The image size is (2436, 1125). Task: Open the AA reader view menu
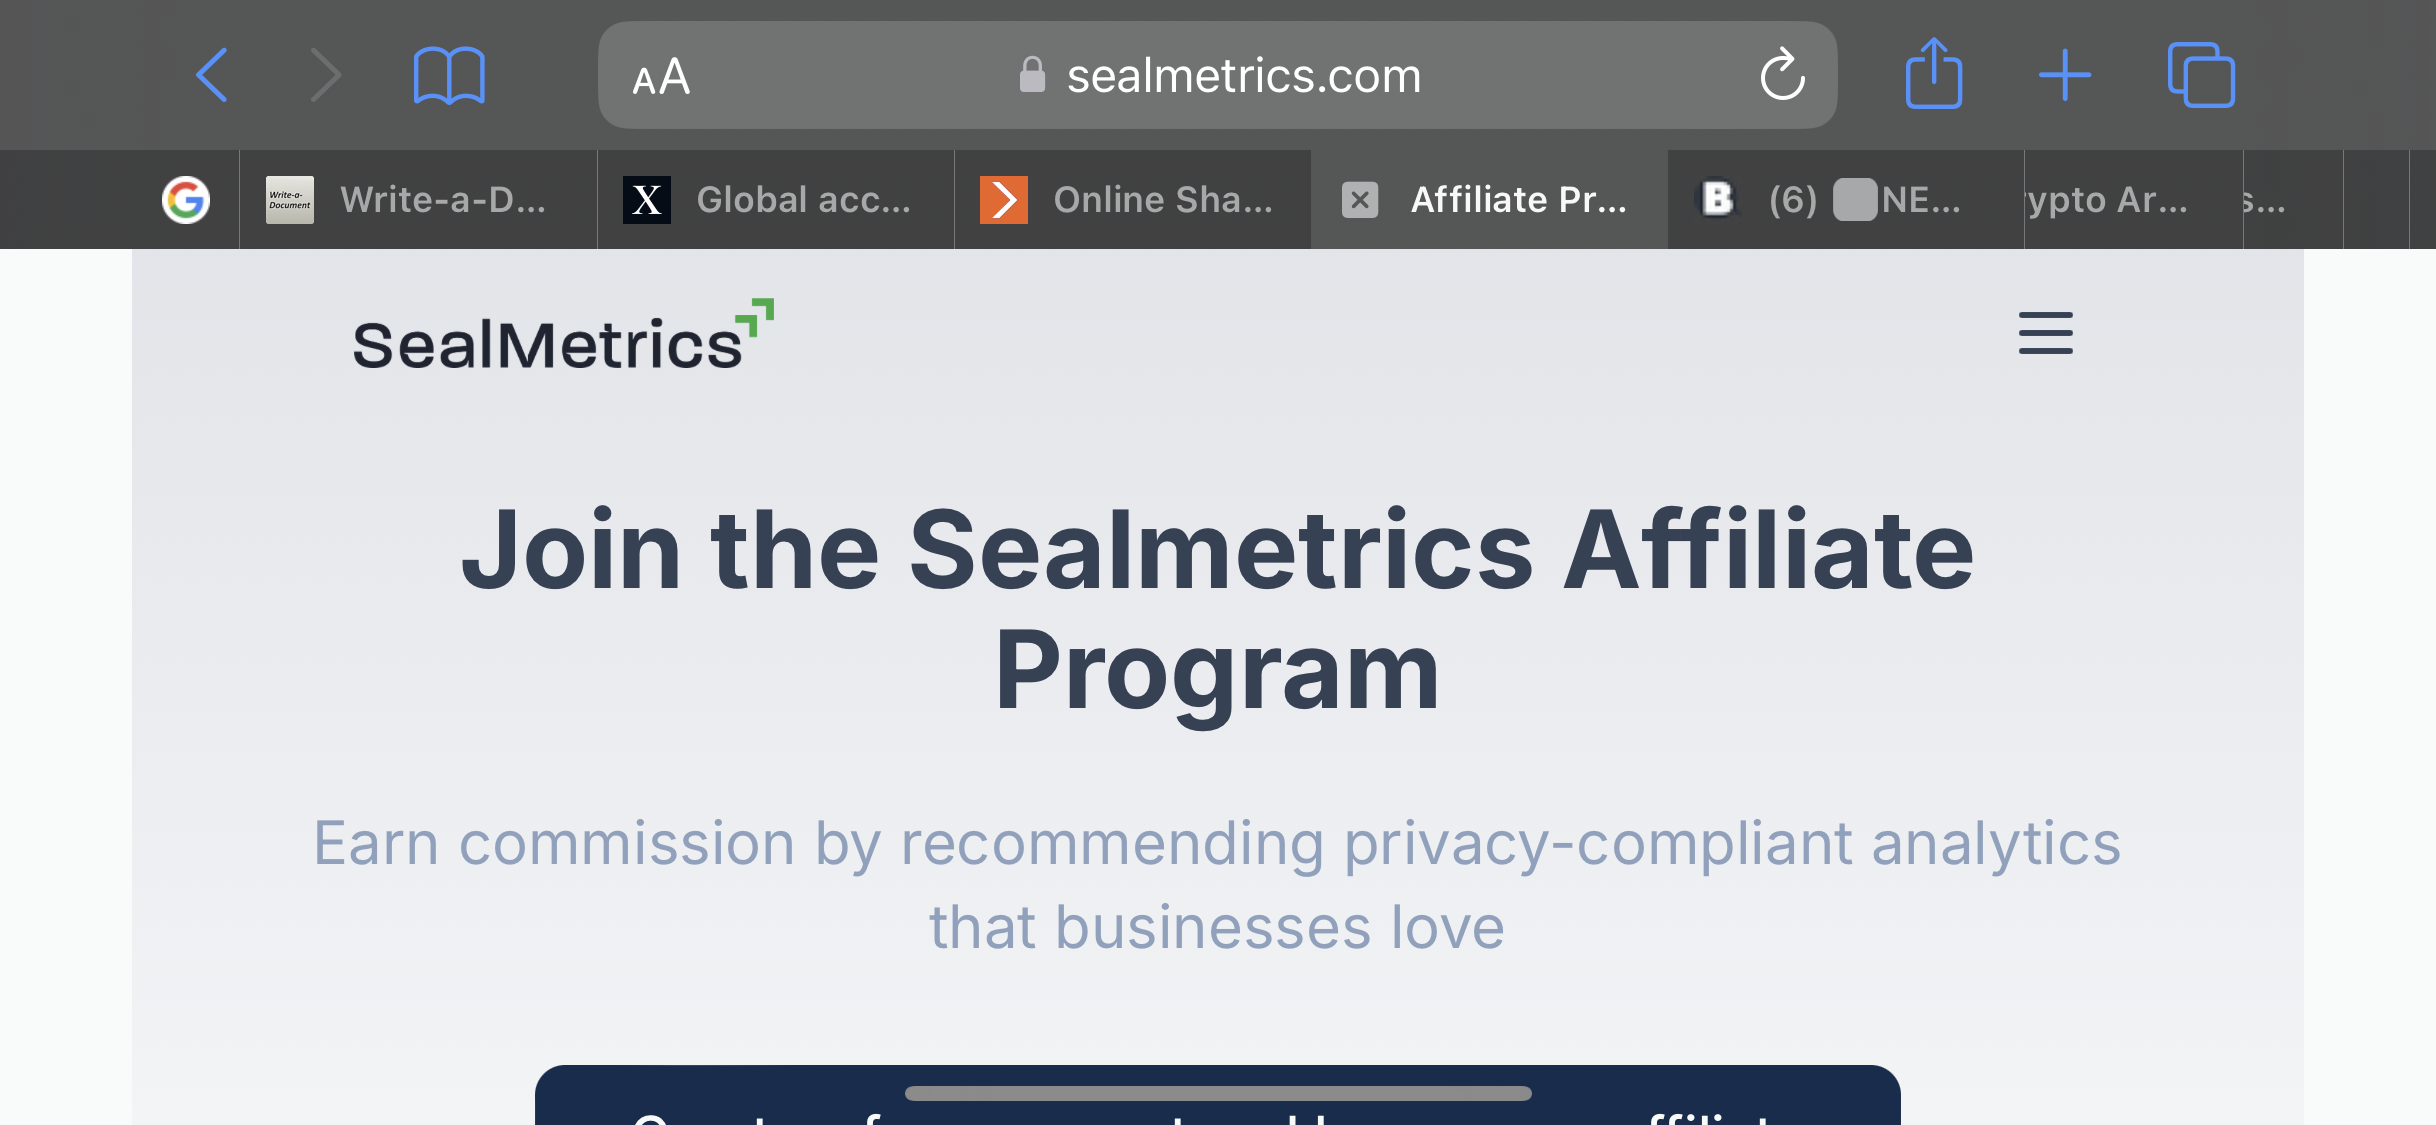click(x=661, y=77)
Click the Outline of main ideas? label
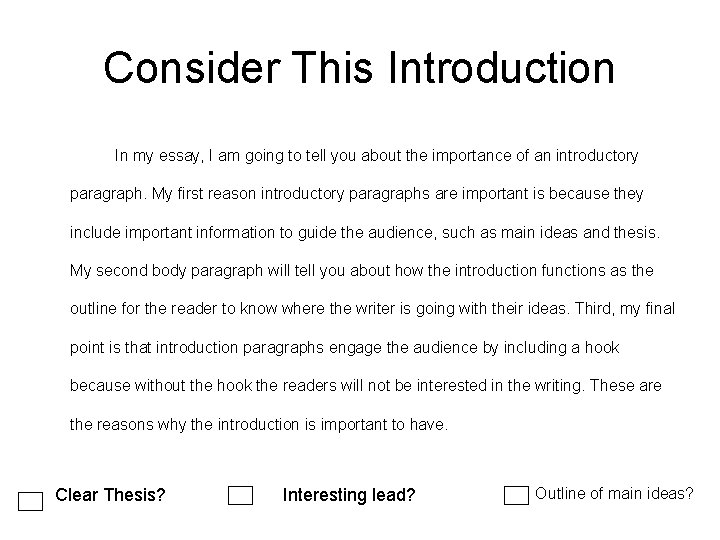 click(x=614, y=494)
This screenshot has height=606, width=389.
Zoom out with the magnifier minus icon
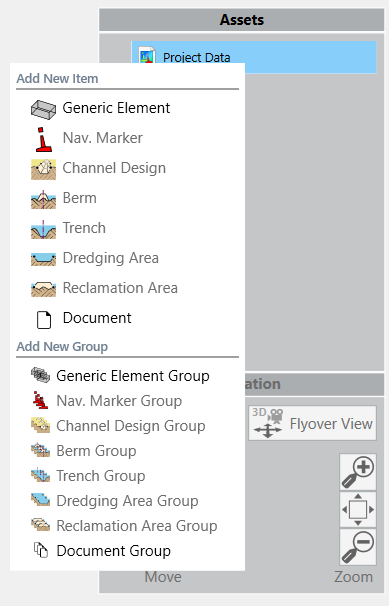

----------

- [Required action]: Each record must be quoted in full and exactly. Do not include the pictures.

- [Exercise result]:
The image size is (2436, 1125). Task: Open the AA reader view menu
click(x=661, y=77)
Click the Outline of main ideas? label
 click(x=614, y=494)
This screenshot has height=606, width=389.
Zoom out with the magnifier minus icon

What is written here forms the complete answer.